Baca Juga: Tak Punya Izin Tinggal, Eks Napi Lapas Permisan Nusakambangan Asal Iran Dideportasi

Pada tahun 1937, Nusakambangan ditetapkan sebagai daerah tertutup untuk pertambangan dan kepentingan umum. Jumlah penduduk Nusakambangan pada masa itu tidak pasti, tetapi pada tahun 1970 mencapai 7.500 orang.

Namun, pada tahun 1980, jumlah penduduk berkurang hingga tinggal seperempatnya, terutama karena pembebasan semua tahanan politik G30S PKI pada tahun 1985.

Dan di era presiden Soeharto pula, Pulau Nusakambangan pernah dijadikan tempat pembuangan para narapidana yang tidak pernah diadili. Kebanyakan dari mereka meninggal dunia karena kelaparan hingga sakit.

Setelah berkembang menjadi pulau penjara, Nusakambangan juga digunakan untuk eksekusi pada masa itu.

Tercatat, sejumlah narapidana kelas kakap yang juga bandar narkoba pernah dieksekusi di Nusakambangan, seperti Humprey Jefferson (Nigeria), Seck Osmane (Senegal/Afrika Selatan), Michael Titus Igweh (Nigeria) hingga Freddy Budiman (Indonesia).

Selain empat tersebut, sejumlah narapidana juga dieksekusi di Nusakambangan, yakni terhadap terdakwa Umar (1985) dan Bambang Suswoyo (1987) yang merupakan terpidana kasus subversi.

Pada 2008 lalu juga dilakukan eksekusi mati di Nusakambangan kepada tiga terdakwa kasus Bom Bali I yaitu Abdul Aziz alias Imam Samudra, Ali Ghufron alias Mukhlas, dan Amrozi.

Pulau Nusambangan sampai saat ini menjadi pulau yang terisolasi dengan penjagaan yang cukup ketat.

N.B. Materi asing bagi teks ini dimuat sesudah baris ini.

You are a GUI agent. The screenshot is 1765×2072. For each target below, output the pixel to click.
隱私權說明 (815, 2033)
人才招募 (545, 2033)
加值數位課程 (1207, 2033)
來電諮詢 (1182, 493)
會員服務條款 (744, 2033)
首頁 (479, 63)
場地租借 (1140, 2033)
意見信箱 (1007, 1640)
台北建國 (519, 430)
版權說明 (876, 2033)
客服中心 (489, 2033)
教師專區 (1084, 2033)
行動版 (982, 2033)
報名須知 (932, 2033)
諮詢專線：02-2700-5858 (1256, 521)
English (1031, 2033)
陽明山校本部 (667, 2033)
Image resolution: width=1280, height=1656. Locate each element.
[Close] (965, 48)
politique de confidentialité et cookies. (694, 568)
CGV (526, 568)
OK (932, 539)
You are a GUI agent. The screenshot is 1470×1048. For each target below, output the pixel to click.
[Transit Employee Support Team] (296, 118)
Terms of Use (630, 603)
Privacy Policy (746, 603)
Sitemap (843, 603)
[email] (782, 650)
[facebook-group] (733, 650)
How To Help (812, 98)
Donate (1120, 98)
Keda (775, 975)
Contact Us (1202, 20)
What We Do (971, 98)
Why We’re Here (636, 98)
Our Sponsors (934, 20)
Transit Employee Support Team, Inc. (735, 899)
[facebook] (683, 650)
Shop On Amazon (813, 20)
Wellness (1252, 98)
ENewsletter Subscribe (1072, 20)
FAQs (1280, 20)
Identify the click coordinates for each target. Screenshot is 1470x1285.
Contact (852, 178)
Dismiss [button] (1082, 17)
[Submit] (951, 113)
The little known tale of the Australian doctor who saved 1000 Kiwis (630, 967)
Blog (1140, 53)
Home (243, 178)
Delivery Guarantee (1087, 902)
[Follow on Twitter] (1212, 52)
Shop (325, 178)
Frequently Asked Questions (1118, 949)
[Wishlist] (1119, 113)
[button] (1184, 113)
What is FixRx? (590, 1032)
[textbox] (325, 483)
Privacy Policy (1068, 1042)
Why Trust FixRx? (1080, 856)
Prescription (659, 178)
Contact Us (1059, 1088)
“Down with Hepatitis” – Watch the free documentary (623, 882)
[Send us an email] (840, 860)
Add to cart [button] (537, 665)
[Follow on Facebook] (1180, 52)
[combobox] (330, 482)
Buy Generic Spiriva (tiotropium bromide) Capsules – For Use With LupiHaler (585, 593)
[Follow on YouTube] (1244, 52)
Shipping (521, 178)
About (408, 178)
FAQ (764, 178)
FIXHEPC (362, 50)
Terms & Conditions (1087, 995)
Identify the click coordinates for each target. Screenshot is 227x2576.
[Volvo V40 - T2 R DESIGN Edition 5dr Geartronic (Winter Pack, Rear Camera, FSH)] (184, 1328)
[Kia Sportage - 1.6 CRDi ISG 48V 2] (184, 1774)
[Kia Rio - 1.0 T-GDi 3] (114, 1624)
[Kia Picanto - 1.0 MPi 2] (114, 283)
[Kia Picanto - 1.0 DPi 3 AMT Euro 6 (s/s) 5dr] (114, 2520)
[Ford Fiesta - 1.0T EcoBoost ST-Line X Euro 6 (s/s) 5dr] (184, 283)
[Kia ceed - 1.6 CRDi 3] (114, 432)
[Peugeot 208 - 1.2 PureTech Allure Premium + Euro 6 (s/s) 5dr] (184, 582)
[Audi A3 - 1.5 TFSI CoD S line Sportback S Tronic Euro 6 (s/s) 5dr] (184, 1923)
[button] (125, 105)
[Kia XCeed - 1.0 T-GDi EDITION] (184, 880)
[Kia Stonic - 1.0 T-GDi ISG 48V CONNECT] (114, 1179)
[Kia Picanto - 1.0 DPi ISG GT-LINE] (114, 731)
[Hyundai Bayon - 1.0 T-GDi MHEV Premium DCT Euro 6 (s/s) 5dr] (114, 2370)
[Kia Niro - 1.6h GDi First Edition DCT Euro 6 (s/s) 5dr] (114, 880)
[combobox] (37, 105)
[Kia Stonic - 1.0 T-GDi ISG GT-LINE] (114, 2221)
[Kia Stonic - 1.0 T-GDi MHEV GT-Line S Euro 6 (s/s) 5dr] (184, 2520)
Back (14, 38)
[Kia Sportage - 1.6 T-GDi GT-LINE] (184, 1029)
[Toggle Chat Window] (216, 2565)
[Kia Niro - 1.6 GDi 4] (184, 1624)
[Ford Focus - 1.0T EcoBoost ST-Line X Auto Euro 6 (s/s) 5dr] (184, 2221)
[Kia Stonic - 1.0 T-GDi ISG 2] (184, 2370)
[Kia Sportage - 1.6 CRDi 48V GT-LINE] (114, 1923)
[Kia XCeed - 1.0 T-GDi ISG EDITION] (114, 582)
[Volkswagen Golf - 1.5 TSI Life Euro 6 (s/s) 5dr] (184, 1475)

Dengan citra seram tersebut, pantas saja Ganjar Pranowo mewacanakan untuk menjadikan Pulau Nusakambangan sebagai Lapasnya para koruptor. 

Sebenarnya pernah muncul wacana pemanfaatan sebagian wilayah Nusakambangan untuk cagar alam atau destinasi wisata oleh Pemerintah Daerah Kabupaten Cilacap.

Tetapi hal tersebut masih belum terealisasi sampai saat ini, di antaranya karena statusnya yang masih sebagai pulau penjara.

Wacana menjadikan sebagian Pulau Nusakambangan sebagai tempat wisata semakin jauh, setelah muncul rencana Direktorat Jenderal Pemasyarakatan (Ditjen PAS) Kementerian Hukum dan HAM yang mengusulkan agar Pulau Nusakambangan jadi wilayah otorita khusus atau setingkat kantor wilayah.

Hal tersebut disampaikan Kepala Divisi Pemasyarakatan Kantor Wilayah Kemenkumham Jawa Tengah, Marasudi Siregar pada 2020 lalu, di mana pihaknya mengaku sudah mengusulkan itu kepada Kemenkumham.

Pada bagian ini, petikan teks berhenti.